Make it easier on your new pet by transporting her in a pet carrier or dog crate lined with a crate mat or soft towel or blanket. Ideally, include a favorite toy from her old home to give her some familiar comfort. Keep the music in the car low, and don’t swoon over or pet her through the carrier bars, as hard as it may be! Giving her some time to check out her surroundings on her own terms can help ease her stress.
Once You’ve Arrived
For a dog, taking your new pet for a walk can help calm him, get him acclimated to his new area and start bonding with you. After a good walk, you can enter the home and let him explore his new territory.

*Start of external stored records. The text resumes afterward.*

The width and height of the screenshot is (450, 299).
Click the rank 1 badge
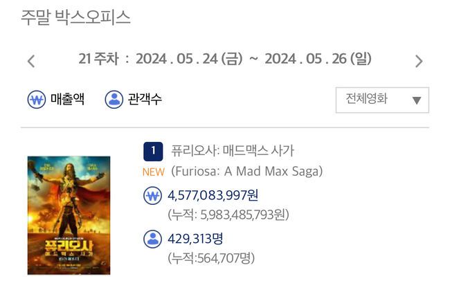pyautogui.click(x=153, y=151)
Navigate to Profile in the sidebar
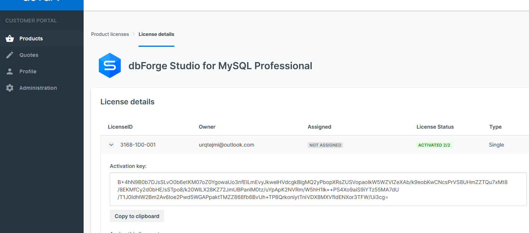529x233 pixels. pyautogui.click(x=28, y=71)

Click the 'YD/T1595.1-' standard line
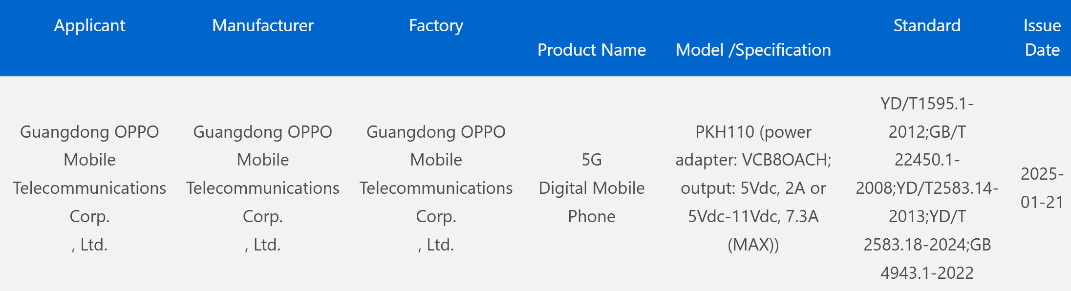point(927,104)
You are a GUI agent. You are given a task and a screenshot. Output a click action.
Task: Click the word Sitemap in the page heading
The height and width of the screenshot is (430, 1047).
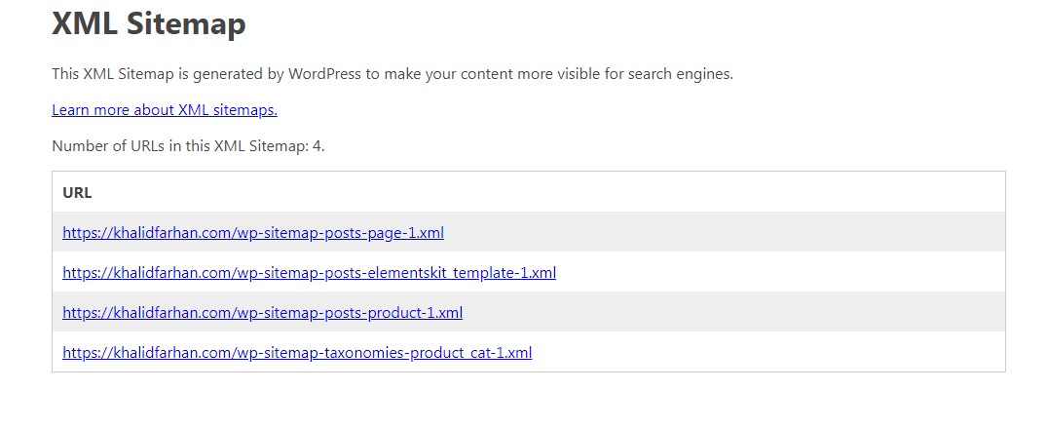click(x=185, y=23)
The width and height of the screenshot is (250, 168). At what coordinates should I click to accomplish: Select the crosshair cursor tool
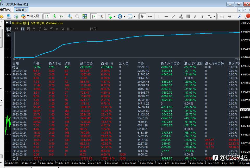coord(150,16)
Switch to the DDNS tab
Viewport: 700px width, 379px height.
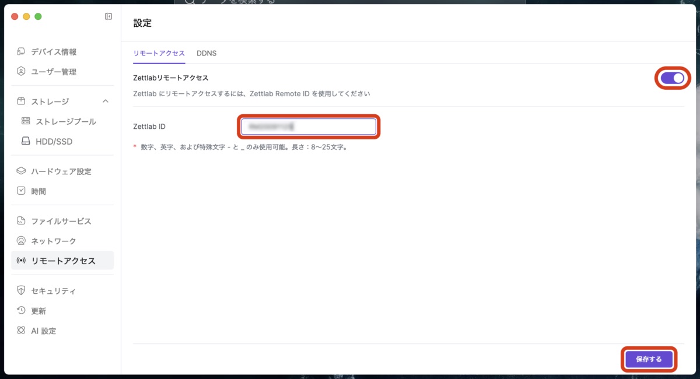point(207,53)
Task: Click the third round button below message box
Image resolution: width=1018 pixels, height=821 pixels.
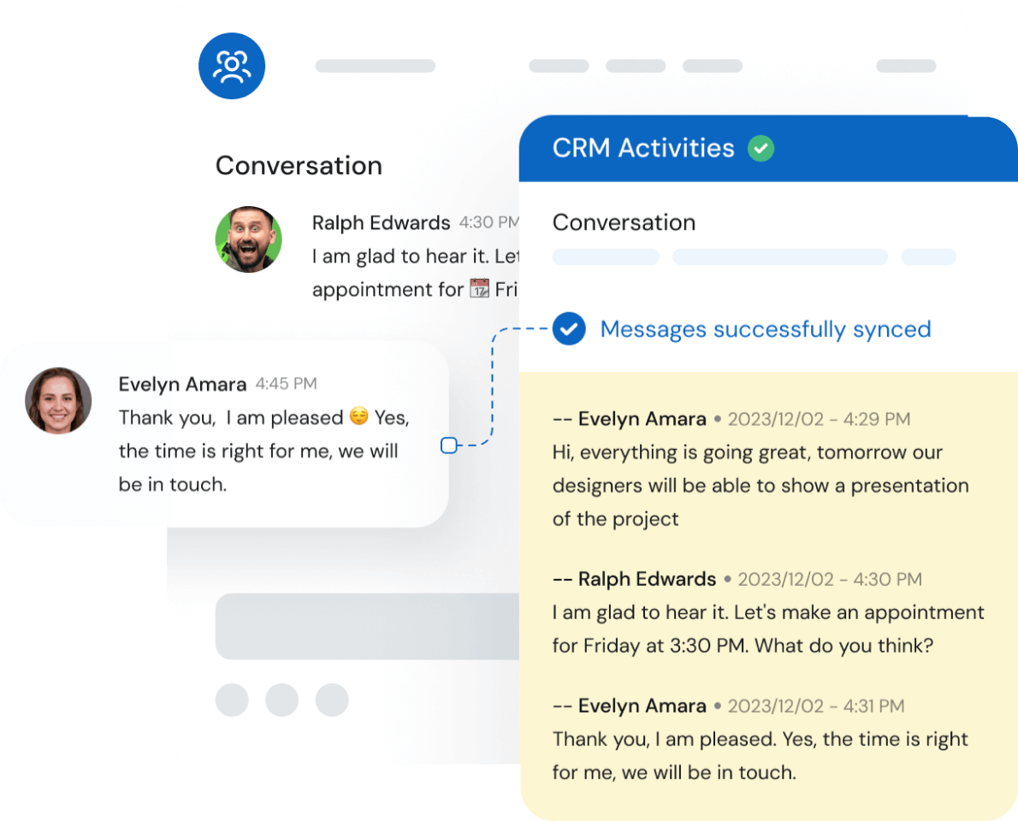Action: (x=332, y=699)
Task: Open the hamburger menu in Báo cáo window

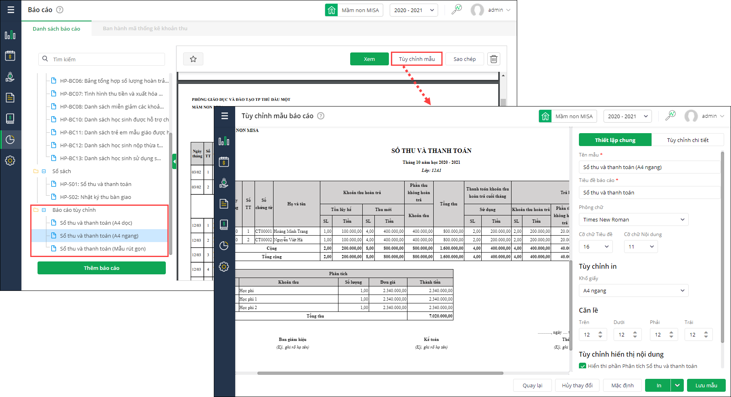Action: tap(11, 10)
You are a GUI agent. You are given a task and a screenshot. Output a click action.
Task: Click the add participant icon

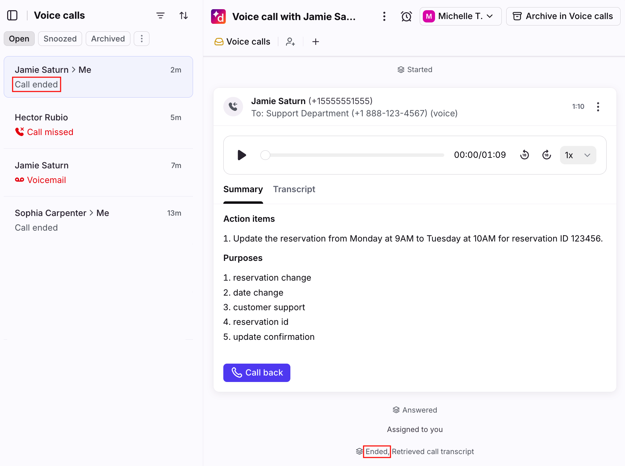point(290,41)
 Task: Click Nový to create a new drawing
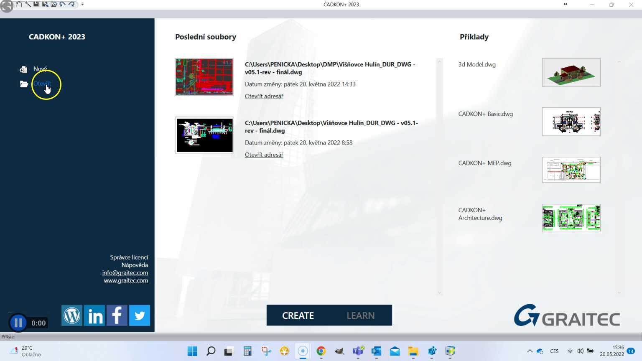(40, 69)
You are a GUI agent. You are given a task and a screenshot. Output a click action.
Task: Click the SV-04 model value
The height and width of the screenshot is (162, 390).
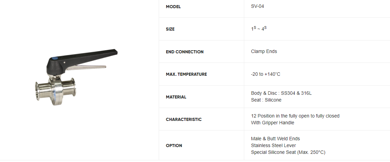point(258,6)
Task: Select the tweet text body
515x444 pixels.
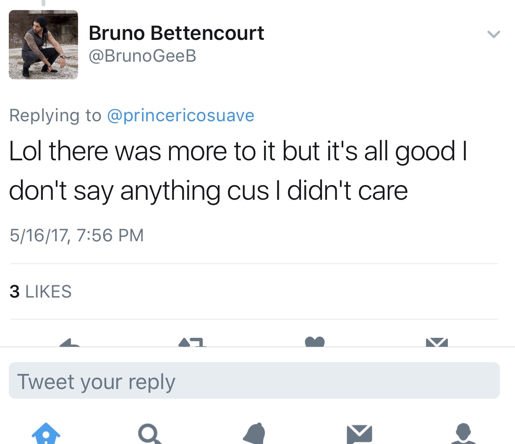Action: (x=238, y=171)
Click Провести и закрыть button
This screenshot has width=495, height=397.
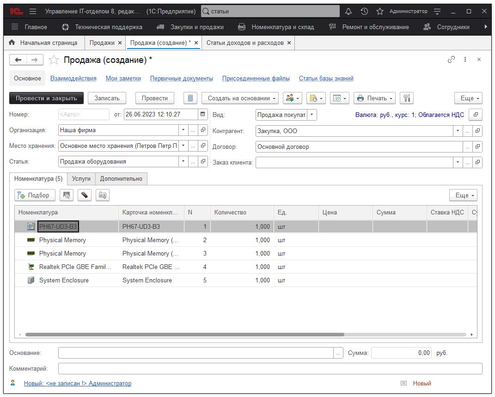pyautogui.click(x=46, y=98)
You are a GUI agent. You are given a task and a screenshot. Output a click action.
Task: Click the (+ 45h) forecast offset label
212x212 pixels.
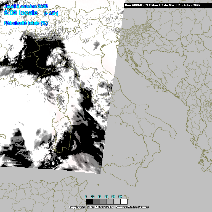pos(51,13)
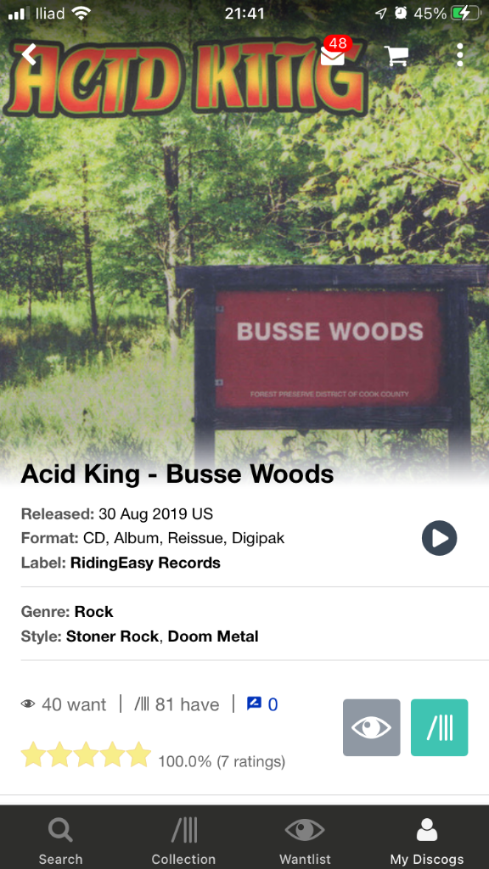Open the three-dot more options menu

click(459, 55)
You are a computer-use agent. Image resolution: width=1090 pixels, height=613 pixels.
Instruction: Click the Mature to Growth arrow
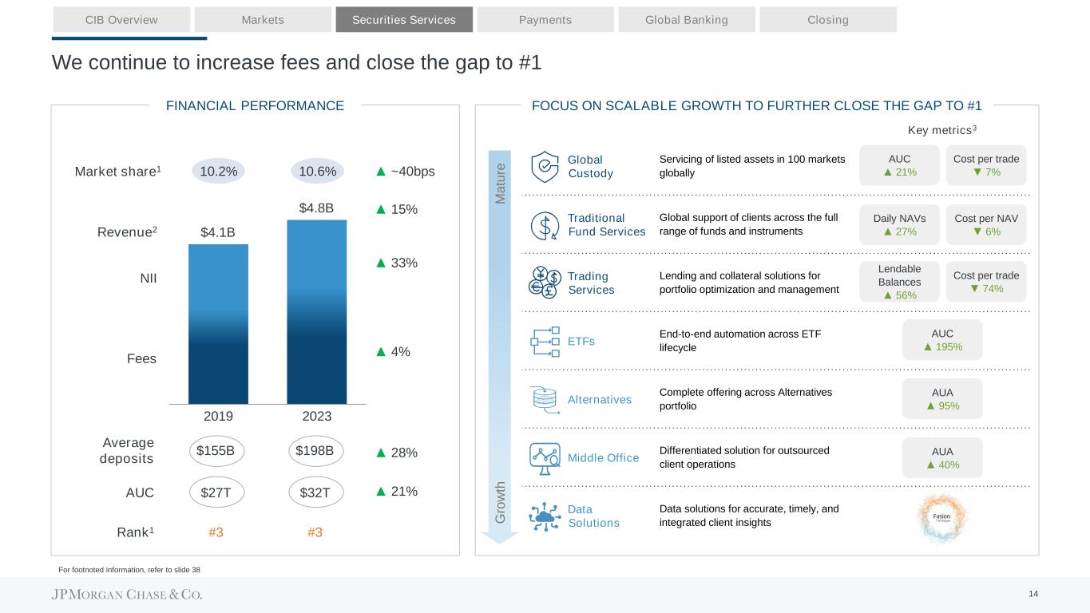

Many pet parents find it works best only to allow access to one room at first until the dog understands how to ask to go out and begins listening to you.
For a cat, particularly if you have other felines in your home, the transition may need to be much slower. New cats can get overwhelmed and scared and lash out with biting or scratching. You might try confining your new cat to a specific area at first, such as a quiet room, with a clean litter box, water, bedding and toys.
When you get home, open the carrier and let her come out on her own. Leave her alone for a while to explore, get a drink and get comfortable; then you can return to cuddle her or give her treats.
If You Have Other Pets
If you have other pets, keep them separated at first. Allow your pets to smell the new addition’s carrier so they can get used to her scent, and bring their toys to the new pet so she can smell them, too.
Only introduce the new pet to your resident pet(s) under direct supervision. They will try to figure out a pecking order, so hissing or barking is very common. You can make it easier on all of the animals by keeping to your usual routine and not spending all of your time with the new pet. Make sure all of the animals get plenty of quality of time with you.
Coaxing your new cat or dog to get along with your current pets can be a bit of a process, but if you go slowly, it can be a much more successful transition. Give your pets time to adjust and get to know one another. They may not end up as best pals (no matter how much you hope they will!), but they will get used to one another and figure out how to maintain a balance among themselves.